Records for the task
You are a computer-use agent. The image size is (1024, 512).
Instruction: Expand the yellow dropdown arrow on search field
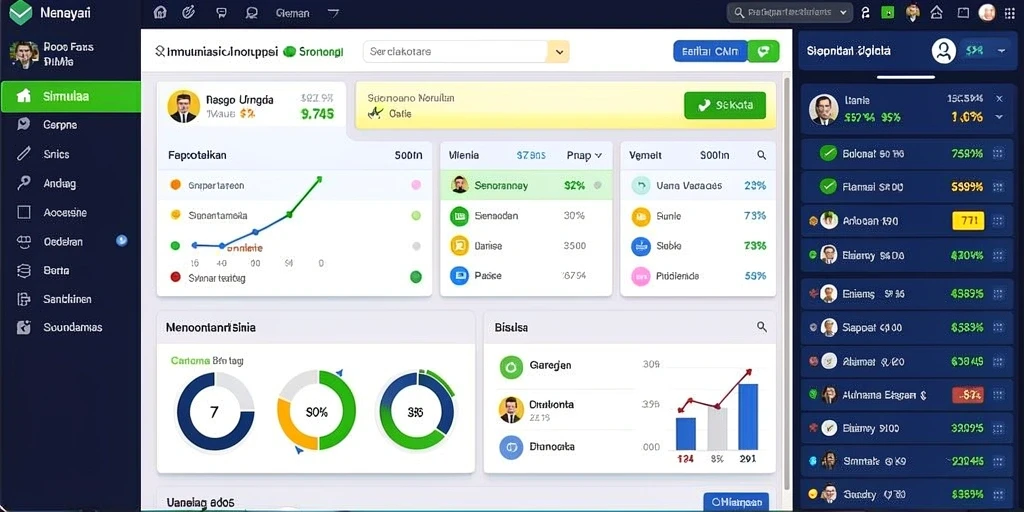(x=558, y=51)
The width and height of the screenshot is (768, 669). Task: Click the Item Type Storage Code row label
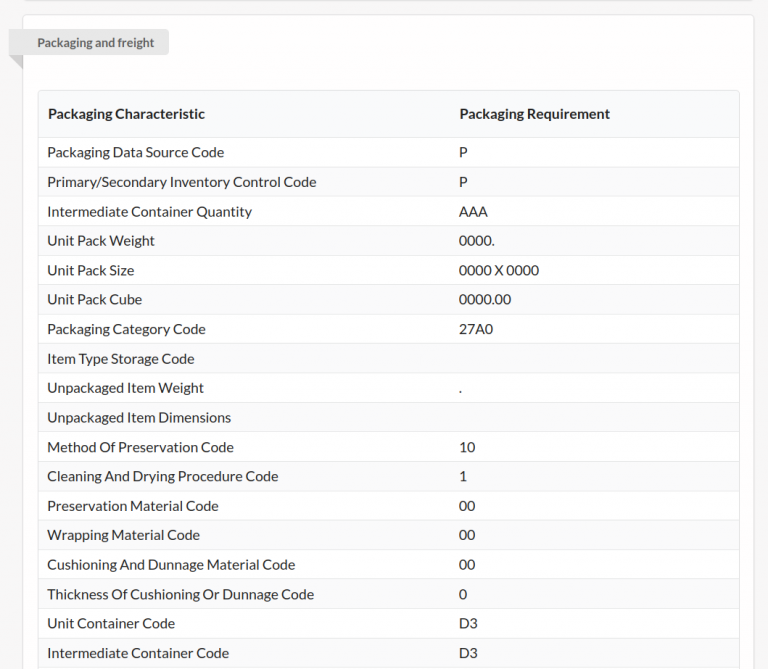click(x=120, y=359)
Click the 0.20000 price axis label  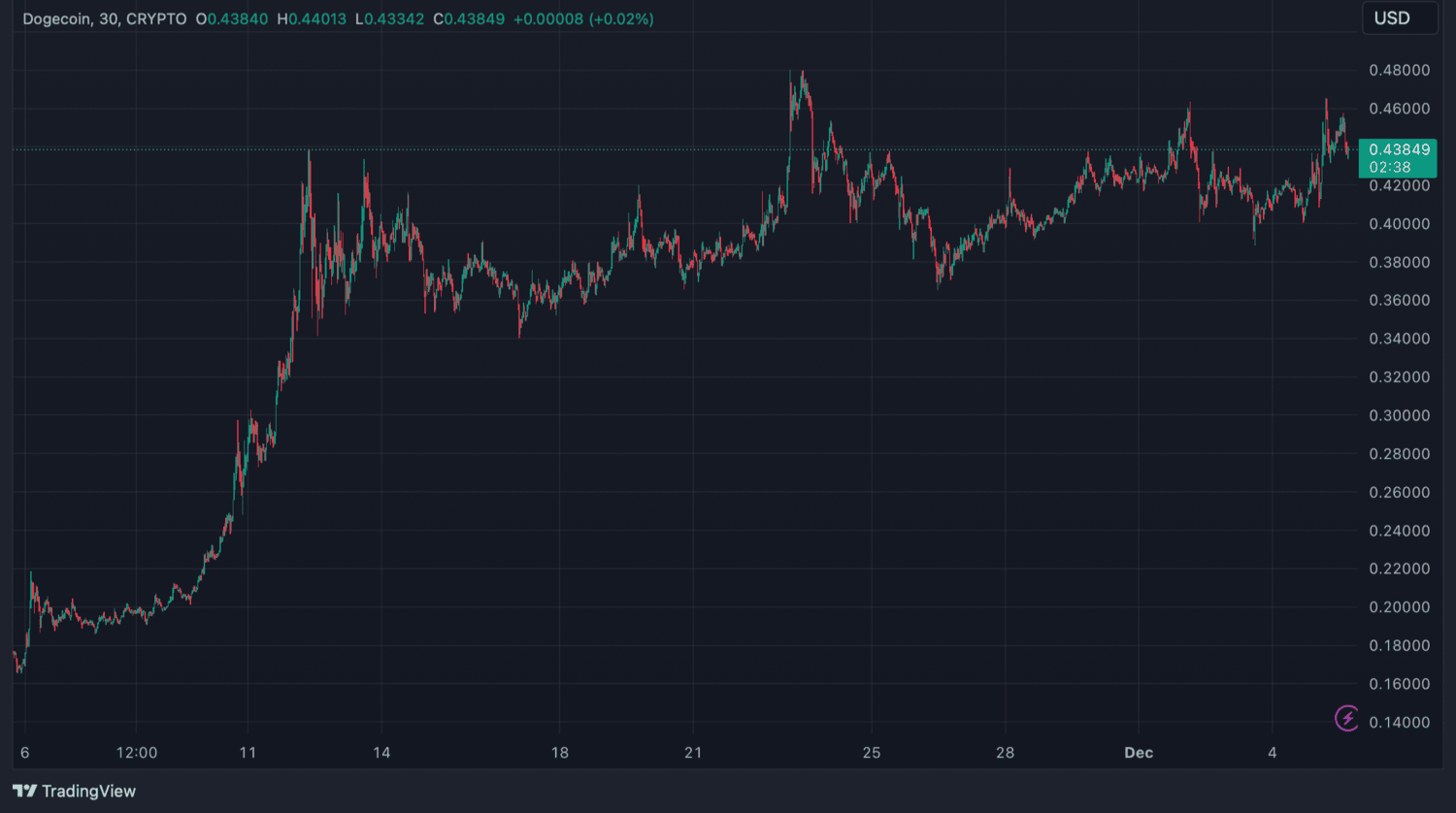(1399, 607)
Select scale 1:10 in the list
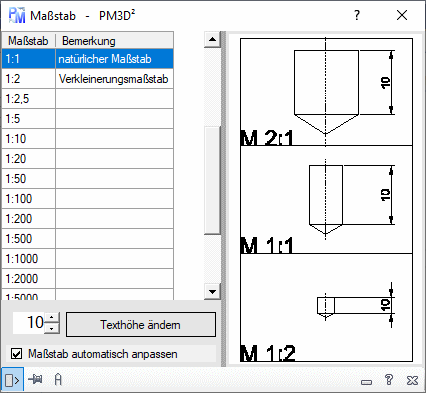Screen dimensions: 426x393 click(88, 139)
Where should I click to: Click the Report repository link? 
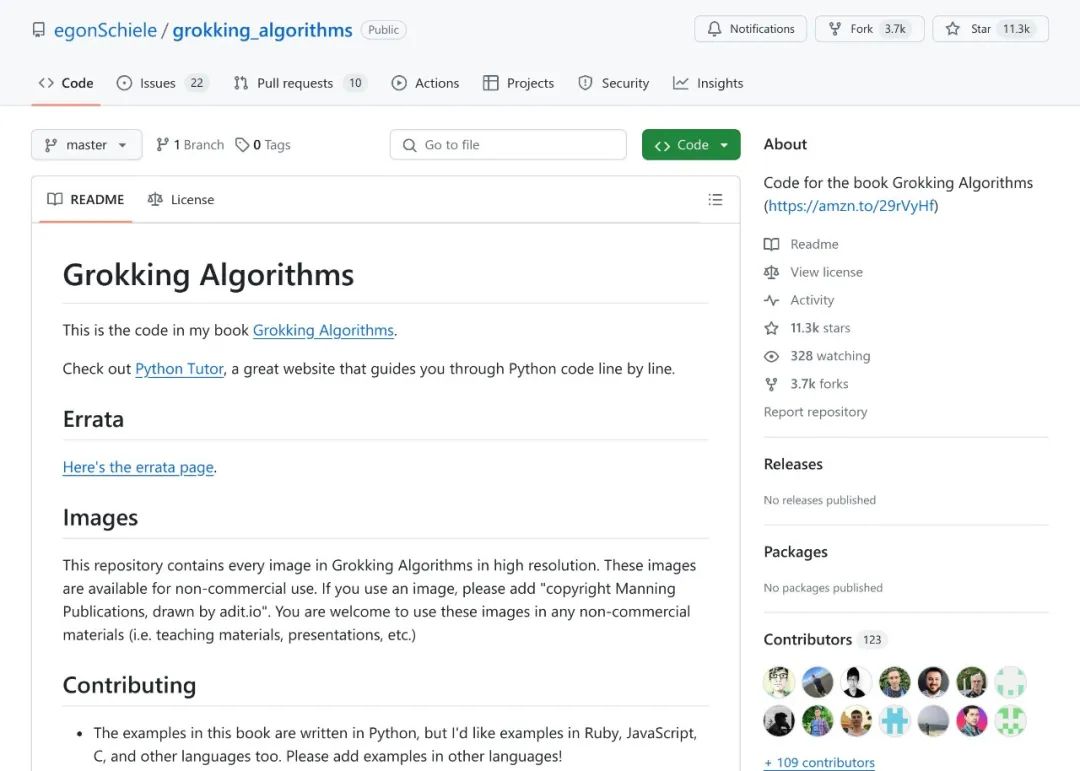coord(816,412)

What to produce
Everything from the line containing "Select scale 1:10 in the list" through the last line of the entries must be repeated verbatim, except pictures.

Response area
Select scale 1:10 in the list
Screen dimensions: 426x393 click(88, 139)
Where should I click to: Click the Report repository link? 
coord(816,412)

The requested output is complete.